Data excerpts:
☆ ☆ ☆ ☆ ☆ ☆ ☆

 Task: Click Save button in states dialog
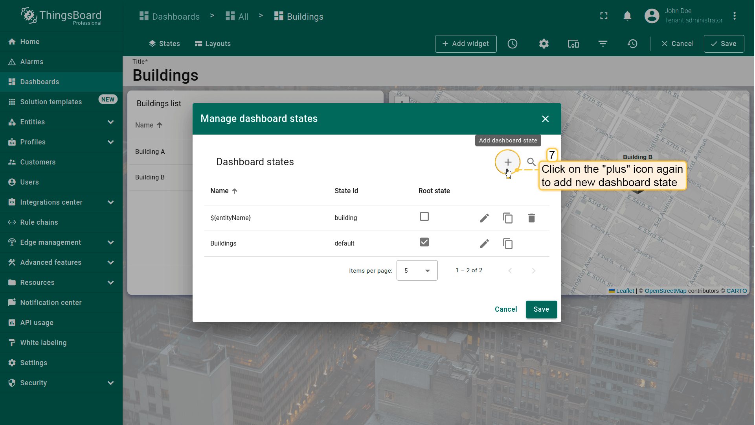pyautogui.click(x=541, y=310)
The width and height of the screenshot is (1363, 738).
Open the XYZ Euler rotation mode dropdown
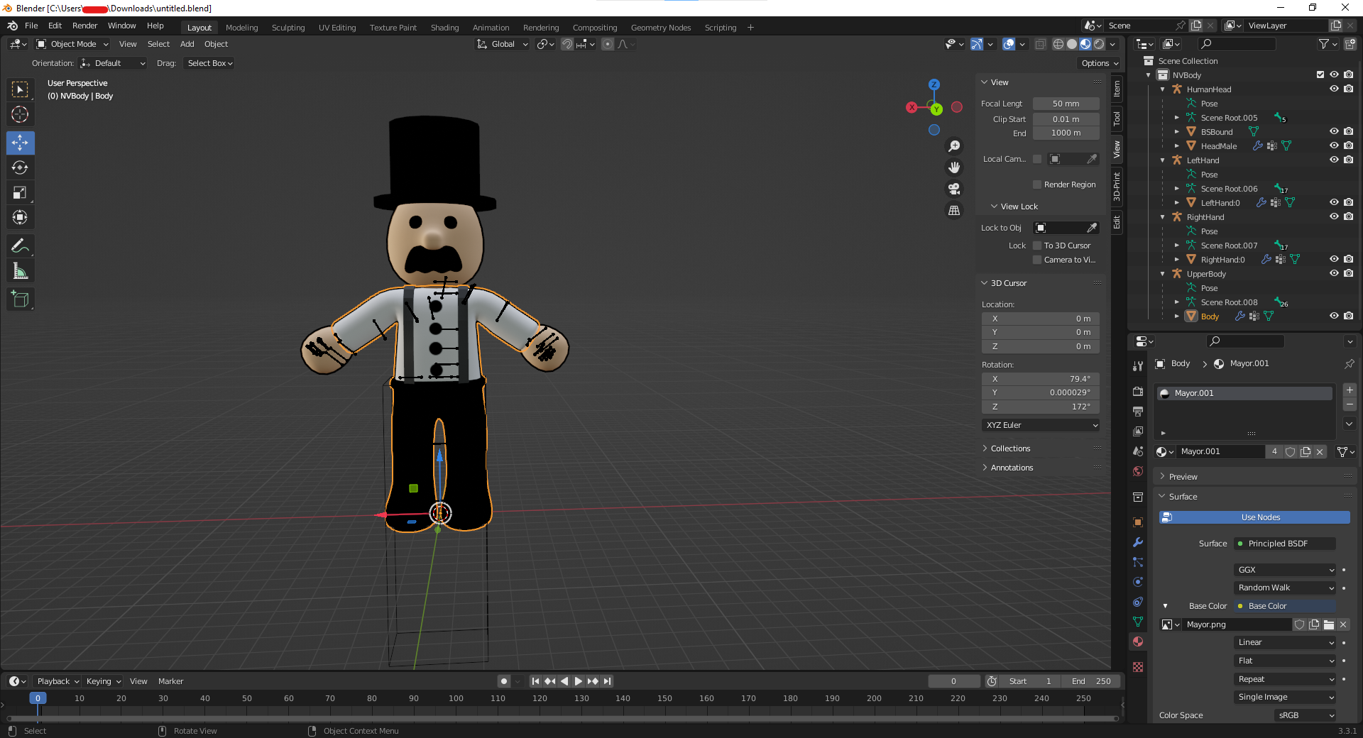1040,424
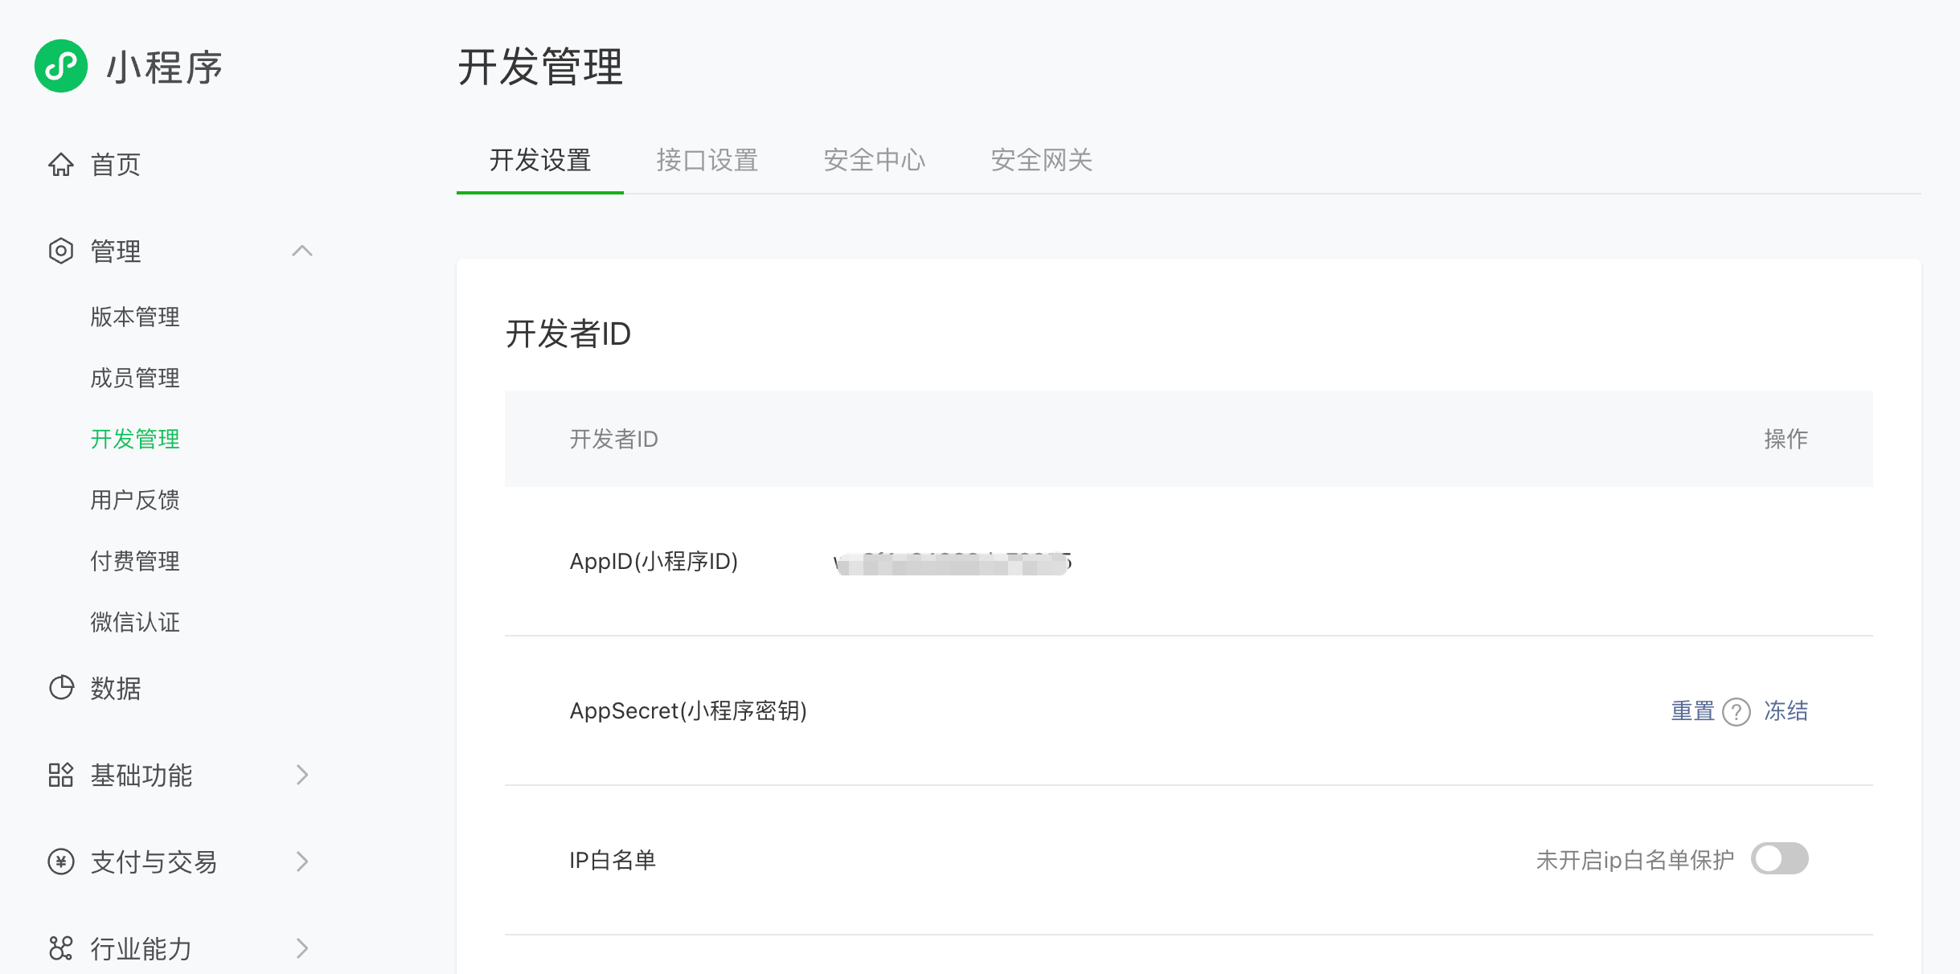This screenshot has height=974, width=1960.
Task: Click the green Mini Program logo icon
Action: click(x=61, y=66)
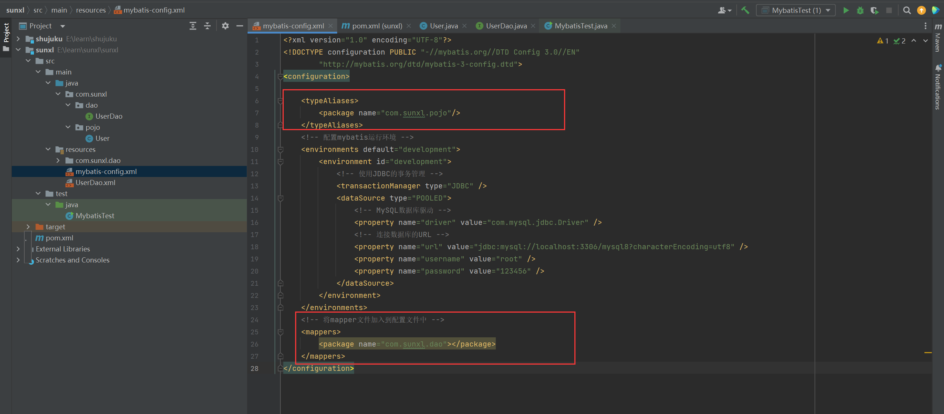The height and width of the screenshot is (414, 944).
Task: Switch to the UserDao.java tab
Action: tap(506, 26)
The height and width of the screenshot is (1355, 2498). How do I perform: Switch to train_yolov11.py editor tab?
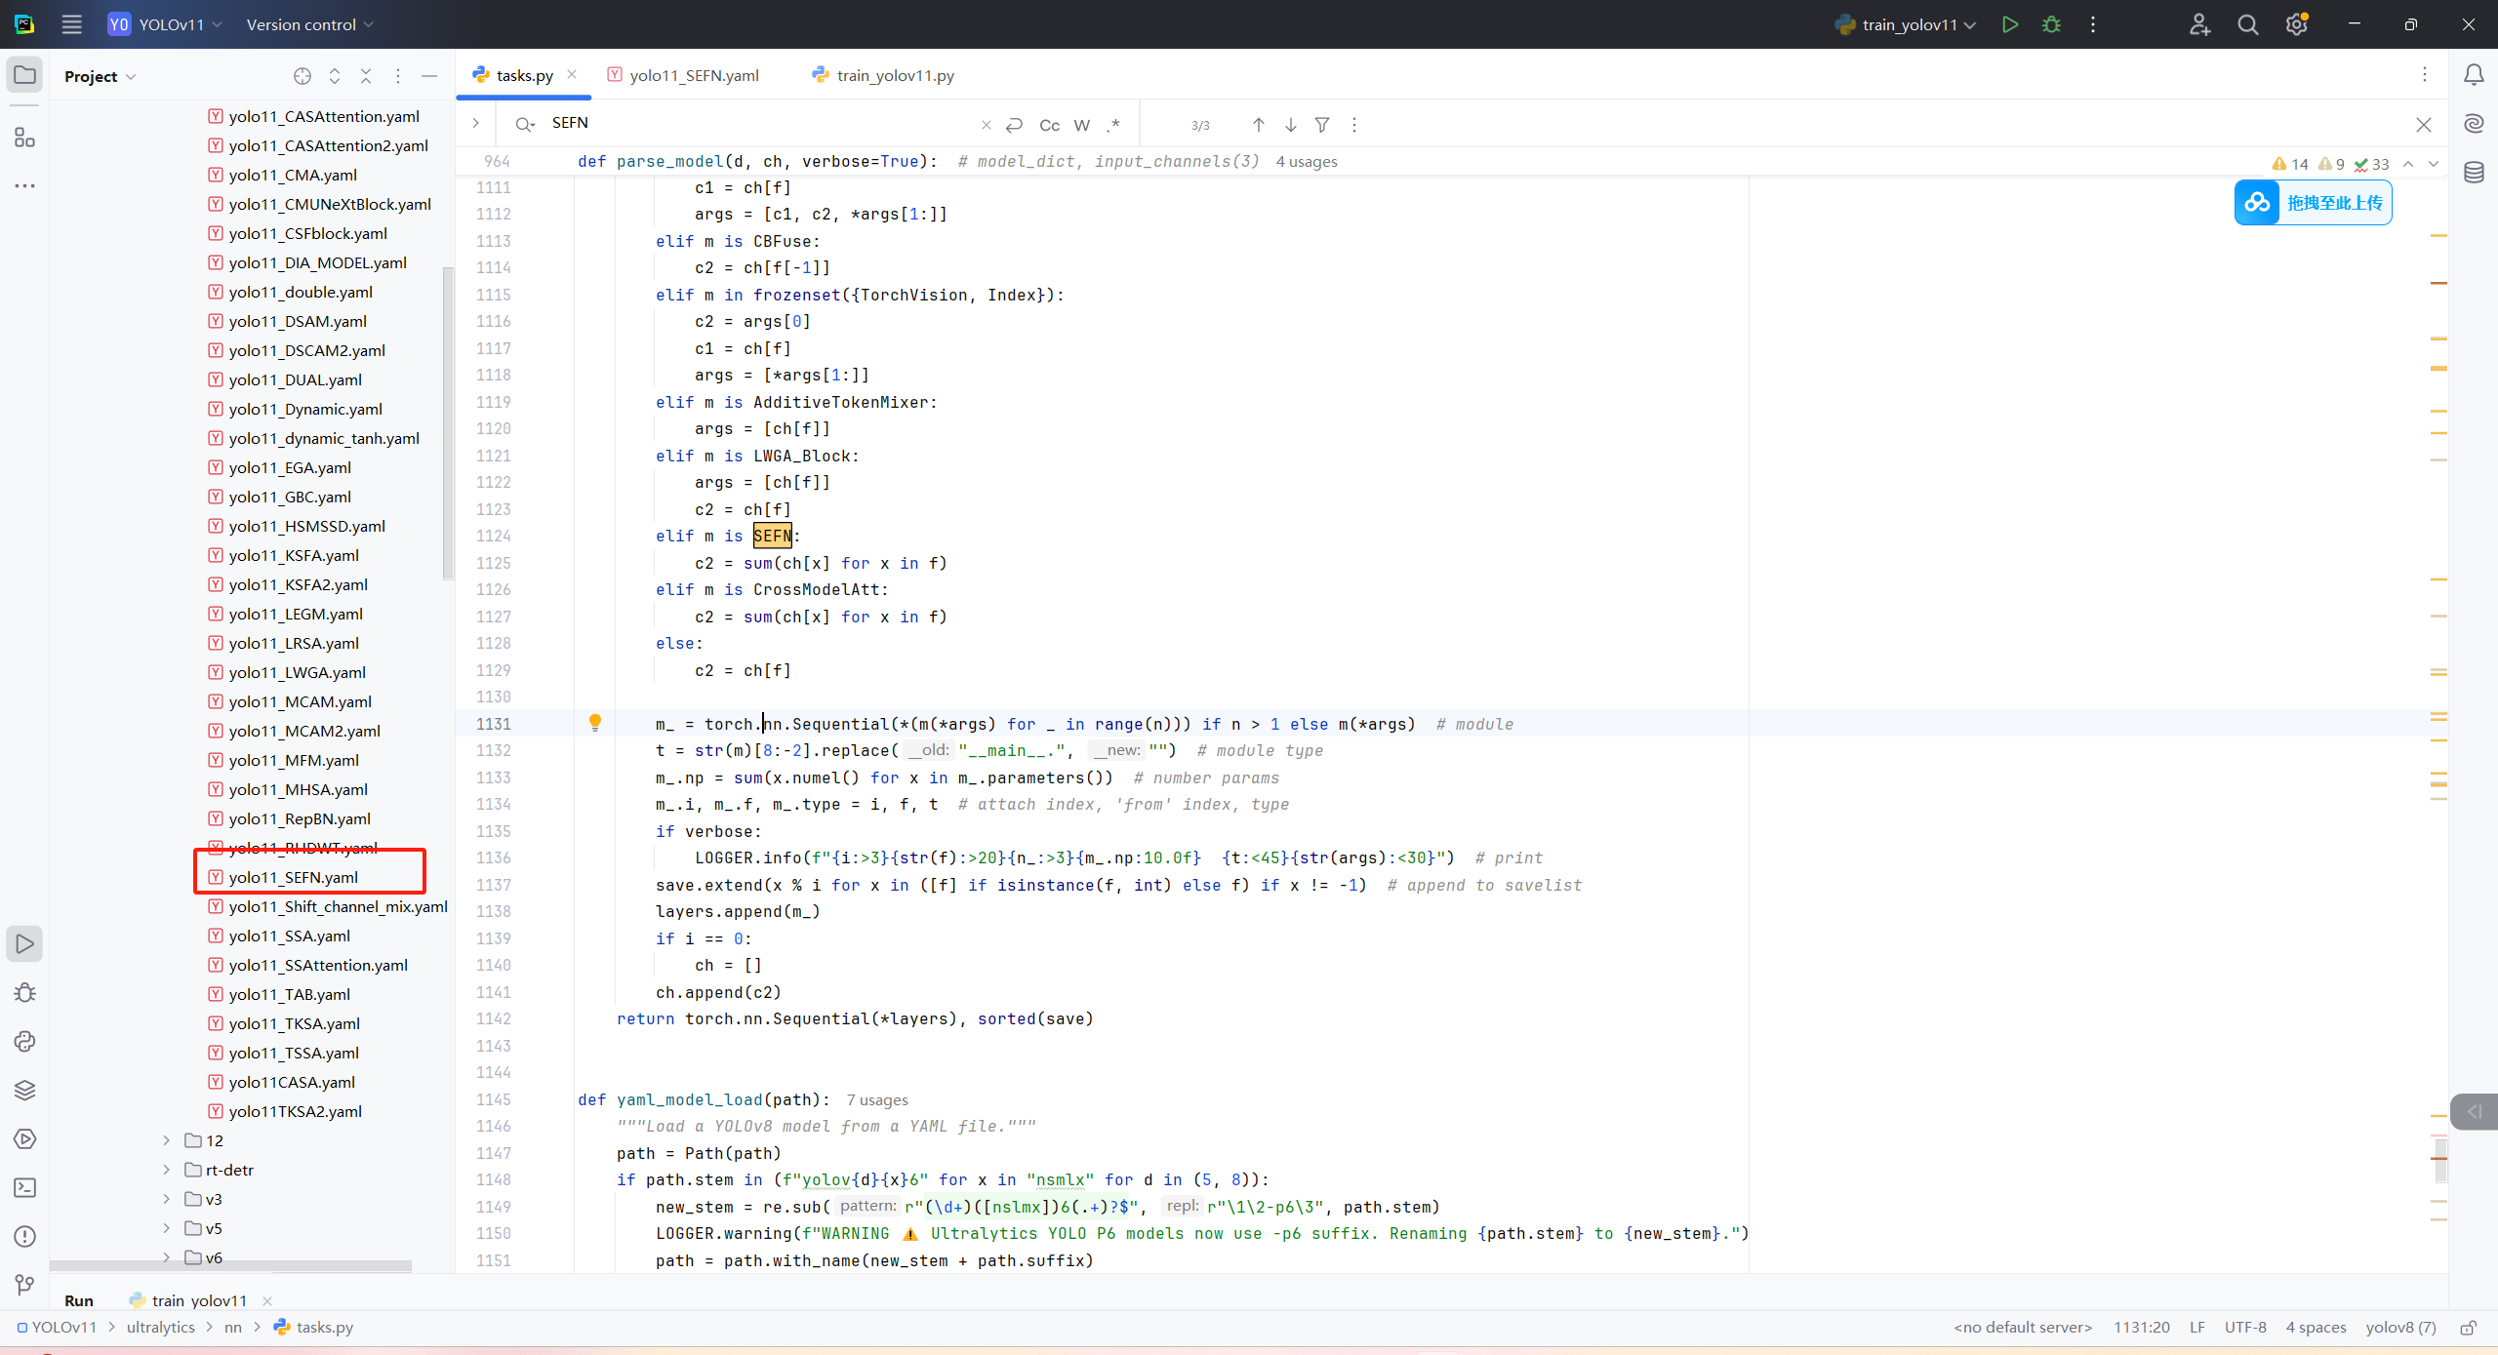(895, 75)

☆ ☆ ☆ ☆ ☆ ☆ ☆

Work order: Here the job is to retype exactly the lines that start at the one containing "The height and width of the screenshot is (1355, 2498)." and run through the end of the records above, leaving out pictures.

Reply to the exercise:
The height and width of the screenshot is (1355, 2498). How do I perform: Switch to train_yolov11.py editor tab?
(895, 75)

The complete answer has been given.